There is a Jewish custom of reciting Psalms during times of illness and distress. Some people find the recitation, rhythmic and lyrical, to be comforting in Hebrew, even if they don’t understand the words. Others read the Psalms in English, and for that there are various translations and commentaries to lift up the power of those ancient words of prayer. Others find comfort from the inspiration within songs and chants of selections from certain Psalms. I recall singing the23rd Psalm repeatedly during my mother’s illness before her death. “My cup overflows,” I chanted, and felt relief from my pain.

My family had a rough year in 2009, with the untimely and tragic passing, first of my husband’s sister of pancreatic cancer, and then of my own brother of a heart attack. Their deaths were less than six months apart. Missy had just turned 55, Hal was 53. We have had too much need for recitation of Psalms for healing. Nevertheless, I am grateful for having had inheritance of my ancestors’ words during these trying times. At moments both planned and spontaneous, the ancient words of Psalms have soothed and revived me.

There are times when it feels necessary and important to analyze the theology of the Psalms, wrestling with the meaning of suffering and God’s role. How could these tragedies happen? How could such terrible things happen in our world? Sometimes there are just no answers; the only place to go is to seek comfort and healing. In those moments, the timeless sentiments of our ancient text bring our hearts light in the darkness.

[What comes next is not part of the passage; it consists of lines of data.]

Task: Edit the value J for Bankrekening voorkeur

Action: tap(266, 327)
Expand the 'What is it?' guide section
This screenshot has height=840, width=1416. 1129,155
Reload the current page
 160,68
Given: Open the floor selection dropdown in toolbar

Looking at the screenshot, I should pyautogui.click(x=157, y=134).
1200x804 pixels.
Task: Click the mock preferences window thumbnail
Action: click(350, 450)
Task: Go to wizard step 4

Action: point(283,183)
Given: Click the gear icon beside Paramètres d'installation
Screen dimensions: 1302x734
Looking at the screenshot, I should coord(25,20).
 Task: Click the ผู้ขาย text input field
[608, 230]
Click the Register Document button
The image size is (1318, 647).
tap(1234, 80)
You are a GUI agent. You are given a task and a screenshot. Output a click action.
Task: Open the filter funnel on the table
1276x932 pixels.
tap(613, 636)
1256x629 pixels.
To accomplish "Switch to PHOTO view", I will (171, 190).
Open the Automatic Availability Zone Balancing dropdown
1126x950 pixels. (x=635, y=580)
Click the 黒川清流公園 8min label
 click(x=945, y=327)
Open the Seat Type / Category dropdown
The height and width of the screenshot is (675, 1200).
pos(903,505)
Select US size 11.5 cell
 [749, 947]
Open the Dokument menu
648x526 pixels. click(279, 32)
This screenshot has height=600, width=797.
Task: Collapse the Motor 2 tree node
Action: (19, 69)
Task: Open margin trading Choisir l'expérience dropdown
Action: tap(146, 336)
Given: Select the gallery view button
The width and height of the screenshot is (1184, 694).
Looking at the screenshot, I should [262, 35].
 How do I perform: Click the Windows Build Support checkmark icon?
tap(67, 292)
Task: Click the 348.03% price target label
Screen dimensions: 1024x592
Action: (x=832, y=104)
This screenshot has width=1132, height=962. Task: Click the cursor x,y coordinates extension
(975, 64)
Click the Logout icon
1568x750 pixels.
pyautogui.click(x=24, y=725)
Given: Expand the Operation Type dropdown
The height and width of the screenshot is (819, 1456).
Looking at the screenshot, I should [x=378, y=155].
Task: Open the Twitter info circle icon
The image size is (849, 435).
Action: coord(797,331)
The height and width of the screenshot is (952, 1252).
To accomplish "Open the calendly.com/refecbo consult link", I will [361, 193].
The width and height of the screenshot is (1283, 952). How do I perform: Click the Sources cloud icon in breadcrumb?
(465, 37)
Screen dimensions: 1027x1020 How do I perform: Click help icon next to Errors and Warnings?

Last week our family stood at the grave of my sister-in-law to dedicate the headstone. It was very jarring and painful to see her name on the marker. It’s been about 11 months, but this visible sign of her absence made it real in a more stark way. It was a sad gathering on very cold and blustery February morning. Huddled together for warmth and comfort during the brief unveiling ceremony, there was something equally as shared as it was individual. Each person had his/her own grief. I shivered and tried to stem the faucet coming from my nose, and then looked up beyond the grave to the sky. It was a crystal clear sharp blue. In that moment, I felt the words of Psalm 121 come to my throat: “I lift my eyes to the mountains, what is the source of my help? My help comes from the UNSEEN ONE, maker of heaven and earth.” אשא עיני אל ההרים מאין יבוא עזרי. עזרי מעם ה” עושה שמים וארץ

I was overcome with a feeling of calm and warmth. In kinship with all who have experienced loss, all who shared words of comfort, all who have recited the ancient words of Psalms, I was reminded that life, fragile as it is, is still a sacred gift. In honor of the memory of our beloved family members whom we have lost, we are renewed in our purpose to live meaningfully. That exquisite blue sky is a reminder of beauty of life and a reminder to hold it close and cherish it.